This is a required step on Linux for APT or offline installed oneAPI. Skip this step for PIP-installed oneAPI.
```bash
source /opt/intel/oneapi/setvars.sh
```
### 3. Runtime Configurations
For optimal performance, it is recommended to set several environment variables. Please check out the suggestions based on your device.
#### 3.1 Configurations for Linux
<details>
<summary>For Intel Arc™ A-Series Graphics and Intel Data Center GPU Flex Series</summary>
```bash
export USE_XETLA=OFF
export SYCL_PI_LEVEL_ZERO_USE_IMMEDIATE_COMMANDLISTS=1
export SYCL_CACHE_PERSISTENT=1
```
</details>
<details>
<summary>For Intel Data Center GPU Max Series</summary>
```bash
export LD_PRELOAD=${LD_PRELOAD}:${CONDA_PREFIX}/lib/libtcmalloc.so
export SYCL_PI_LEVEL_ZERO_USE_IMMEDIATE_COMMANDLISTS=1
export SYCL_CACHE_PERSISTENT=1
export ENABLE_SDP_FUSION=1
```
> Note: Please note that `libtcmalloc.so` can be installed by `conda install -c conda-forge -y gperftools=2.10`.
</details>
### 4. Running Example
You can test the speed of EAGLE speculative sampling with ipex-llm on MT-bench using the following command.
```bash
python -m evaluation.gen_ea_answer_llama2chat\
--ea-model-path [path of EAGLE weight]\
--base-model-path [path of the original model]\
--enable-ipex-llm\
```
Please refer to [here](https://github.com/SafeAILab/EAGLE#eagle-weights) for the complete list of available EAGLE weights.
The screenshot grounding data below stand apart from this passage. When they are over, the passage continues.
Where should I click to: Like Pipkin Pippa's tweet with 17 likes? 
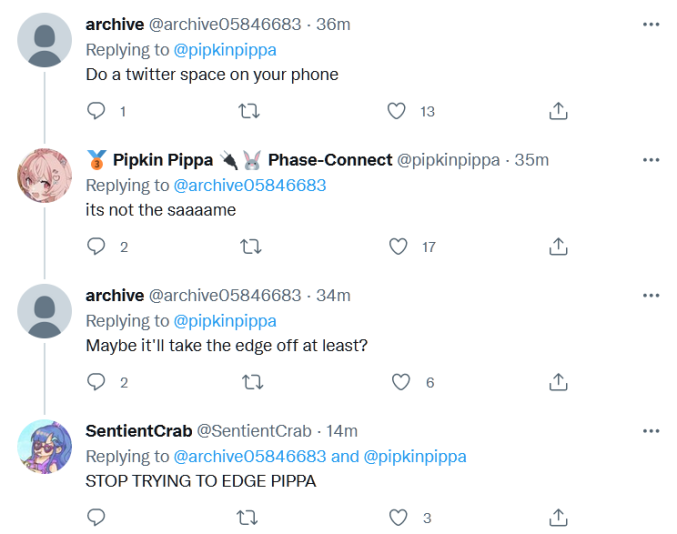[x=398, y=246]
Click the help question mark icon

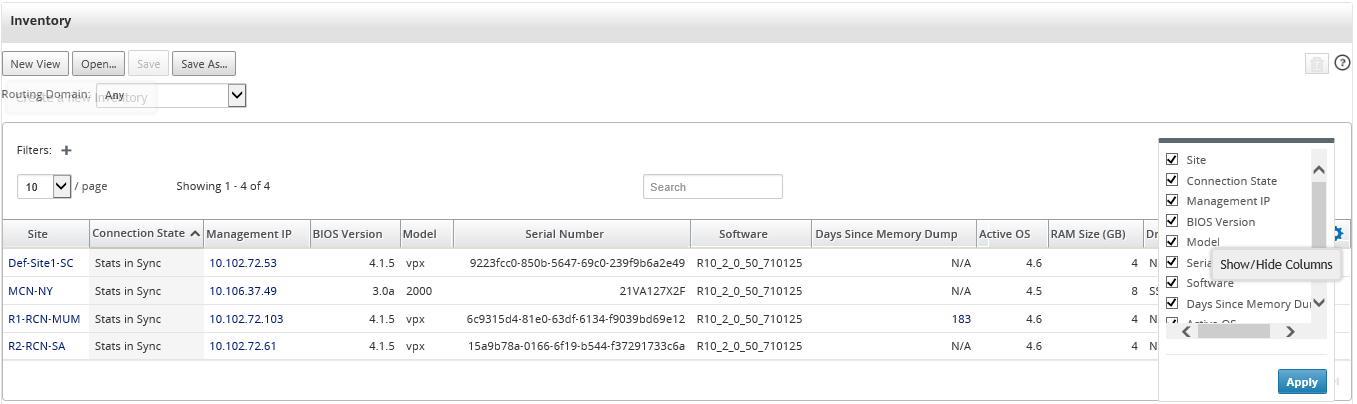click(x=1343, y=64)
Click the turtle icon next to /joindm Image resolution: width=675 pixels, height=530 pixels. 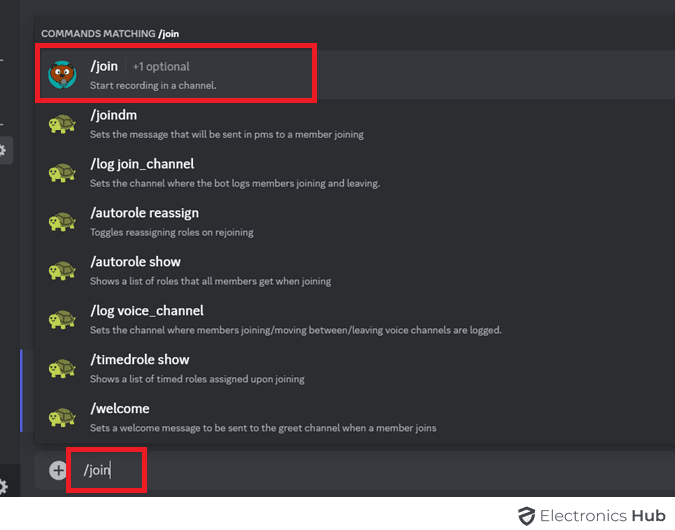pyautogui.click(x=63, y=123)
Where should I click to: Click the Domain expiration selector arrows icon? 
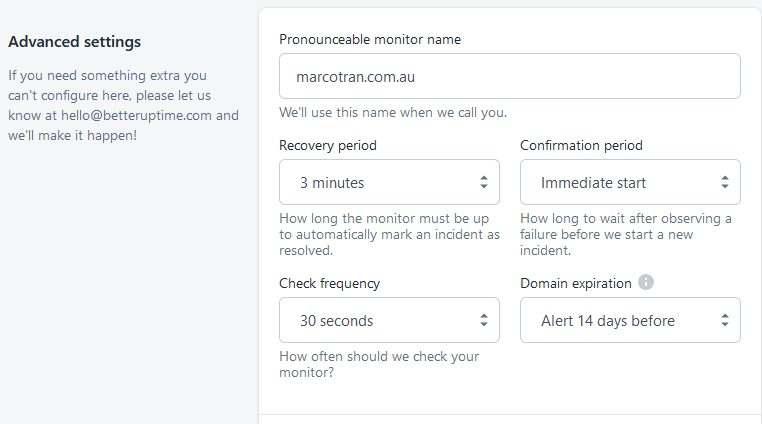(x=724, y=321)
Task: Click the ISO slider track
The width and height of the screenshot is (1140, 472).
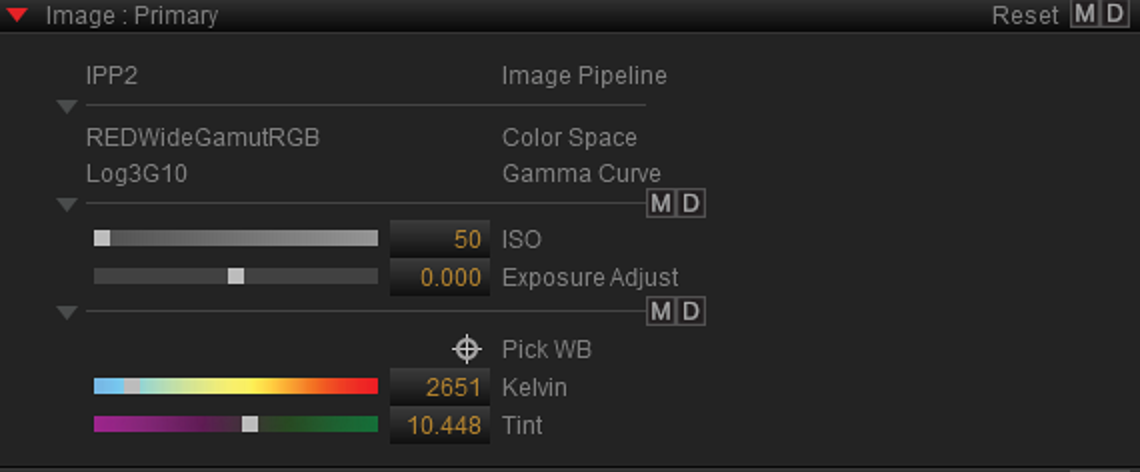Action: pyautogui.click(x=236, y=238)
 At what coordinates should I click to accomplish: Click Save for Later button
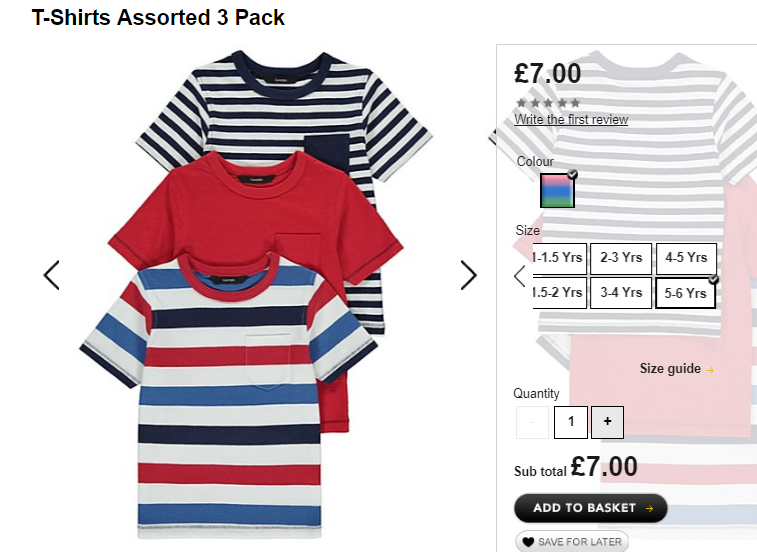(572, 542)
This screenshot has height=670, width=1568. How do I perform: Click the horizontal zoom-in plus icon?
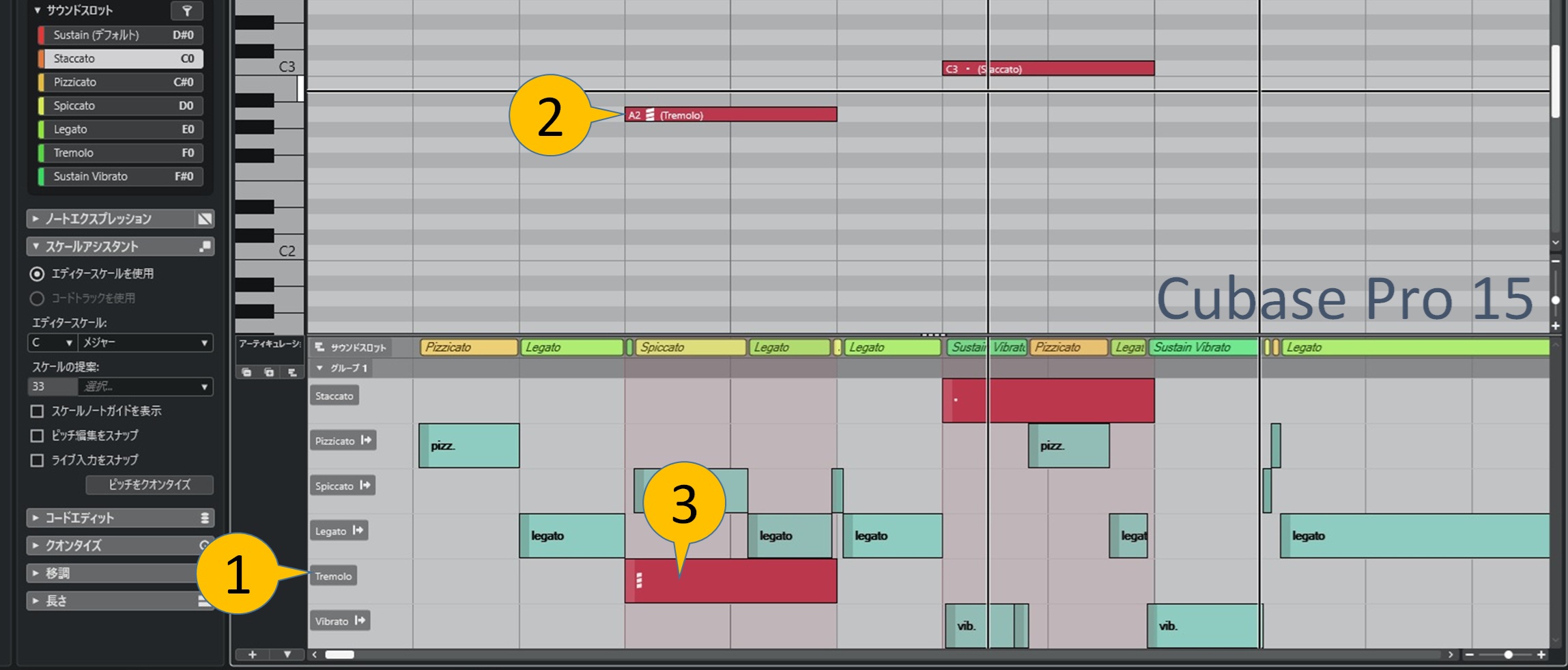coord(1541,654)
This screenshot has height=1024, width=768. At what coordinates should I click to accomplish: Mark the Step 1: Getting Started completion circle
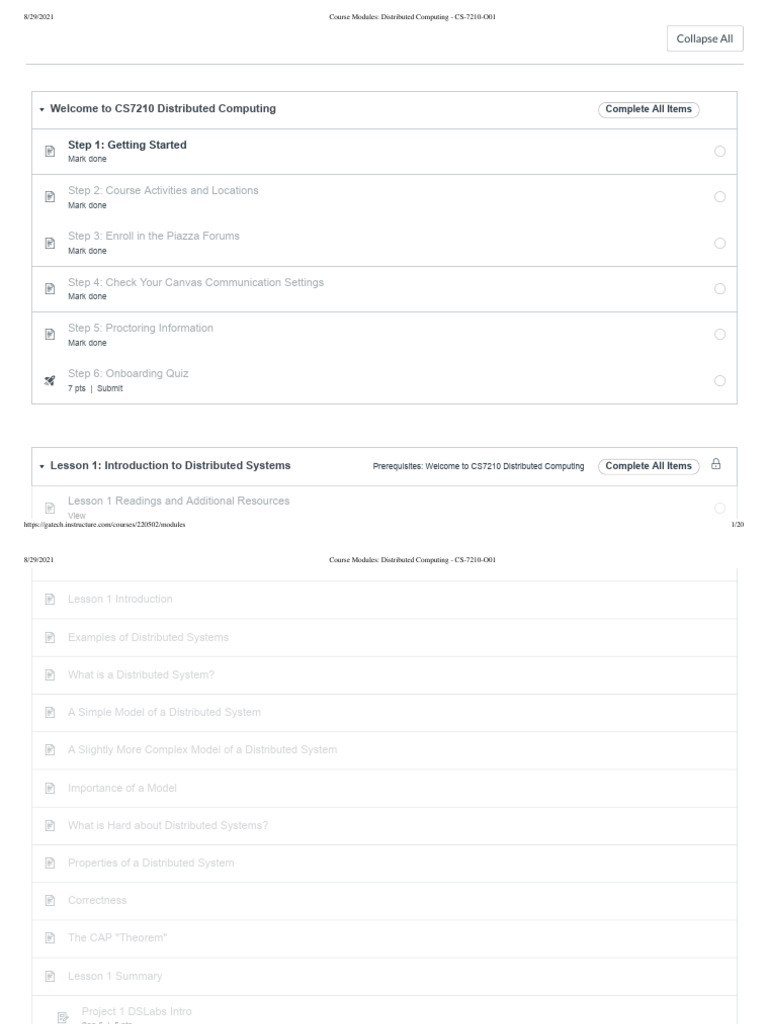point(720,151)
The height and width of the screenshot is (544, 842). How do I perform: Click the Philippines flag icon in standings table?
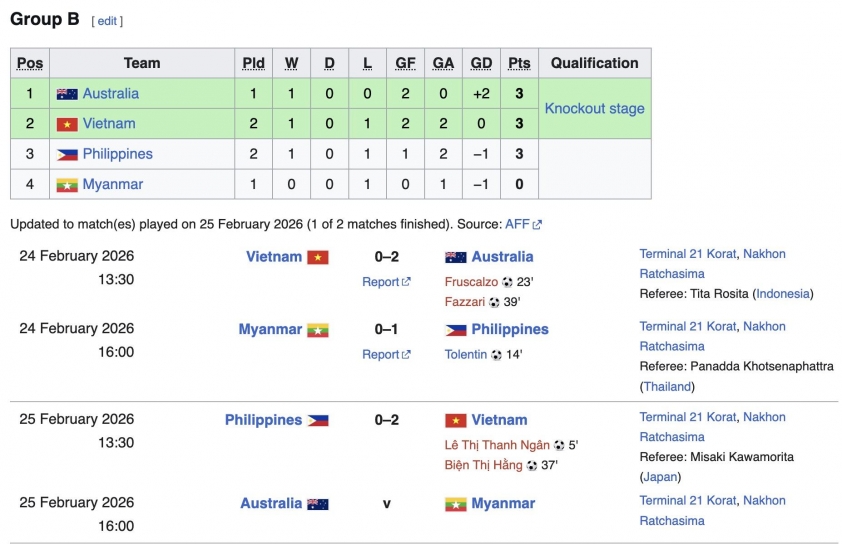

The above command will generate a .jsonl file that records the generation results and wall time. Then, you can use evaluation/speed.py to calculate the speed.
```bash
python -m evaluation.speed\
--base-model-path [path of the original model]\
--jsonl-file [pathname of the .jsonl file]\
```